El priista mantiene su confianza en ganar las elecciones de este año. Sin embargo, también tiene puesta la mira en 2023, en el proceso electoral del Estado de México y Coahuila; y para ello advirtió que trabaja en una candidatura en común con el PRD y PAN, a pesar de que el diputado local panista, Enrique del Villar, se presenta como abanderado por este partido.

“Estamos trabajando en construir una candidatura en común. Hay mujeres y hombres comprometidos; y vamos a ir con el que tenga mayor competitividad, mayor rentabilidad que garantice un gobierno eficaz, de inclusión. Lo que sí está claro es que en el Estado de México vamos a ganar, vamos muy bien, también vamos a ganar Coahuila en el 2023. Estamos echados para adelante en el programa que estamos construyendo”, añadió el priista.

Sin embargo, hasta finales de abril, en tres de las seis entidades donde habrá elecciones, las encuestas daban ventaja amplia a los candidatos de Morena, con excepción de Teresa Jiménez, en Aguascalientes.

Un muestreo efectuado por el diario El Financiero, arrojó que la población percibe que disminuyó el desempeño del Presidente en los rubros de seguridad pública, economía y combate a la corrupción.
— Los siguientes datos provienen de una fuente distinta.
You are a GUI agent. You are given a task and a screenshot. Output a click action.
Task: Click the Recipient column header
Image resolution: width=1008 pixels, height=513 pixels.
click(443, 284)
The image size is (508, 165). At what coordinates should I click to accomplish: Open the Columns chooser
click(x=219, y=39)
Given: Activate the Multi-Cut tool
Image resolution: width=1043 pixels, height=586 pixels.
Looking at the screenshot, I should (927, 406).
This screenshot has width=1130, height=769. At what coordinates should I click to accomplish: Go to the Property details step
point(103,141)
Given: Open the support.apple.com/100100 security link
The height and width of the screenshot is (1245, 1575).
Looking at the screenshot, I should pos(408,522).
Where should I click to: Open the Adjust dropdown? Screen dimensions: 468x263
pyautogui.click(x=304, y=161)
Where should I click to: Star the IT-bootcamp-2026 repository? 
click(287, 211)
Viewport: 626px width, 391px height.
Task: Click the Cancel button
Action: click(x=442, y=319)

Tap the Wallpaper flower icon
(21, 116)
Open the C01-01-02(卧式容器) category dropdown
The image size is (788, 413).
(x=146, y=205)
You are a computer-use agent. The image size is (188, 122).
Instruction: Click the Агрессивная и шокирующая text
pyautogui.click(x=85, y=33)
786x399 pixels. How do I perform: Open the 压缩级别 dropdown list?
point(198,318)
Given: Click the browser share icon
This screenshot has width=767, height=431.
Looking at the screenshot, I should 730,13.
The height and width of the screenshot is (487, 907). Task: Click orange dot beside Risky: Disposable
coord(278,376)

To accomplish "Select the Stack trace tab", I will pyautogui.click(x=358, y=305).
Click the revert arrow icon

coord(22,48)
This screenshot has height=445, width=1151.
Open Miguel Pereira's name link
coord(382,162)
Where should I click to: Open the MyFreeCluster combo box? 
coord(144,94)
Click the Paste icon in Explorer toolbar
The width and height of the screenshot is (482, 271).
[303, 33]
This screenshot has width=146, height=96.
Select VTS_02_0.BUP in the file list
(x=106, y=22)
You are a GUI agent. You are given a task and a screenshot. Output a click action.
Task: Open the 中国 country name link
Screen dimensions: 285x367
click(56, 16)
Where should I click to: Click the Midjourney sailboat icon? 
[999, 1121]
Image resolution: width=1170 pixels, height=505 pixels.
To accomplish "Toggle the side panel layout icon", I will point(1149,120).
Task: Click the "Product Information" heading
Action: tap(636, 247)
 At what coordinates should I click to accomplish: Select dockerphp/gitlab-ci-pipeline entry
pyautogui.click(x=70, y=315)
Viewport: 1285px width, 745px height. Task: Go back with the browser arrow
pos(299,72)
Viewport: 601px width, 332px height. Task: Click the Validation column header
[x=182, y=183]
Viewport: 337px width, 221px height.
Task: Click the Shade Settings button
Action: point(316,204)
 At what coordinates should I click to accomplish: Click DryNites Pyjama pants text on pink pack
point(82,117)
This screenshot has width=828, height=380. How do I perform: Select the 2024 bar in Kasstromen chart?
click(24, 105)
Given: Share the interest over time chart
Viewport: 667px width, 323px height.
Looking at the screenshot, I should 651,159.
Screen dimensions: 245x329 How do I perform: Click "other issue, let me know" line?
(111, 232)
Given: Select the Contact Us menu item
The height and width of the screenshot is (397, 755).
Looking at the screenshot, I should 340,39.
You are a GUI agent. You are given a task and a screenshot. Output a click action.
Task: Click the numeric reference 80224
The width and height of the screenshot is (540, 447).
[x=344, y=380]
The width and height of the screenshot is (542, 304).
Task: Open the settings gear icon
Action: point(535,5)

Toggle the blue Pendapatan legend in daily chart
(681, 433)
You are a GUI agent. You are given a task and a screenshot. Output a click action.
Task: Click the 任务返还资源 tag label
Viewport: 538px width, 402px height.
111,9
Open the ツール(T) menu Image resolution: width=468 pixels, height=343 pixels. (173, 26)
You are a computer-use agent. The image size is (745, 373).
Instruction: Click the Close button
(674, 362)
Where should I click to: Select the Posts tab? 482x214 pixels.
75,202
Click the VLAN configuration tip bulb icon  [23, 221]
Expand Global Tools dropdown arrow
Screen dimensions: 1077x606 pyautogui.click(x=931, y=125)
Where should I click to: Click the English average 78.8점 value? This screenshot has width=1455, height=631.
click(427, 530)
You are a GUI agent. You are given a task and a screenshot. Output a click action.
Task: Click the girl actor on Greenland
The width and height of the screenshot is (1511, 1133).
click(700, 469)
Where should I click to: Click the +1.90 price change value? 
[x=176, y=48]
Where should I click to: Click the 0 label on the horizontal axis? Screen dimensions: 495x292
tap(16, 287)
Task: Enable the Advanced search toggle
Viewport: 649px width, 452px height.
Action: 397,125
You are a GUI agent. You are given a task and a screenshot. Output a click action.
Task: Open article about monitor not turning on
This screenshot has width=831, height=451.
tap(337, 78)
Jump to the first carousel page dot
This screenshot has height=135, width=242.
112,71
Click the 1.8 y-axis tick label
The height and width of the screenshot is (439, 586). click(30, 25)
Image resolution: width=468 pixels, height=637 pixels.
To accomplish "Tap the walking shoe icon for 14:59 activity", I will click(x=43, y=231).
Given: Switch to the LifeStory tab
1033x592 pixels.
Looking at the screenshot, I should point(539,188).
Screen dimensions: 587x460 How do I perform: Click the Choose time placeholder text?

En la evaluación del primer rubro, el 63 por ciento de los encuestados consideraron que AMLO lo ha hecho “muy mal” y “mal”; mientras que el 42 por ciento afirmó que la economía va “mal” y casi el 50 por ciento de los entrevistados reveló que continúa la corrupción en este gobierno.

Sin embargo, los malos números del gobierno de Morena no necesariamente impactarán en los comicios de junio, debido a que los partidos de oposición actúan alejados de los ciudadanos y difícilmente podrán revertir la compra de votos que el gobierno de AMLO aplica mediante la entrega de apoyos monetarios directos a millones de personas; y estas “pensiones” son el principal argumento político de la “Cuarta Transformación”.